Aux dirigeants de ces établissements d’être proactifs, plaide Patrick Jacquier : « Il nous faut maintenant aller de l’avant, nous réinventer pour retrouver ces collaborateurs qui sont indispensables à nos équipes. Le salaire n’est plus l’unique question : le travail en coupure se révèle être une lourde contrainte, or la majorité des petits hôtels, cafés, restaurants ne pourront faire face à cette difficulté. C’est un gros problème que nous devons tenter de résoudre en y réfléchissant. »
Refonte du label fait maison
Cauchemar du secteur de l’hôtellerie-restauration, les plateformes de réservation permettant la location touristique de particulier à particulier (voir encadré), a aussi pour des conséquences quant à l’attractivité du secteur. « Il nous faut pouvoir désormais loger notre personnel, confirme Patrick Jacquier, ce qui devient une nouvelle contrainte. Or la multiplication des locations Airbnb sont un frein au logement de nos salariés. »
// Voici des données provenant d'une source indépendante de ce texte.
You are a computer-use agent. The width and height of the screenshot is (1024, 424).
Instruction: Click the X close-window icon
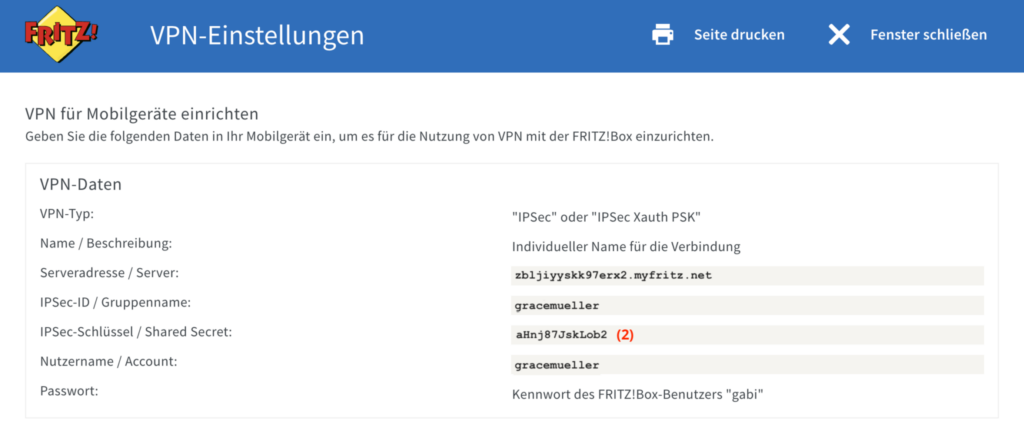pyautogui.click(x=839, y=35)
L’Umih bataille également au niveau régional comme national pour la défense de la filière et notamment sur le point spécifique du label « Fait Maison » que l’on trouve à la carte de nombreux restaurants. Le gouvernement était en effet en faveur de la mention « Non Fait Maison », pour distinguer les plats qui ne sont pas cuisinés sur place avec des produits bruts à partir de 2025. « L’Umih national et d’autres acteurs ont réussi à faire abandonner par les parlementaires la proposition de loi initiale, s’est réjoui Patrick Jacquier. Une mention “Non Fait Maison”, était une formule complètement improductive. Nous sommes évidemment tout à fait favorables à une transparence sur nos cartes vis-à-vis du consommateur. Mais nous souhaitons une communication positive et non stigmatisante sur les plats. Reporter à l’automne ce projet de texte permettra de continuer à travailler afin de proposer un dispositif qui non seulement informera davantage nos clients mais aussi valorisera le savoir-faire et le travail des professionnels. » La présentation des comptes ayant fait apparaître un résultat positif pour l’Umih 21, Patrick Jacquier s’est félicité de transmettre, avec le bureau sortant, une comptabilité de bon père de famille aux futurs dirigeants de l’Umih 21.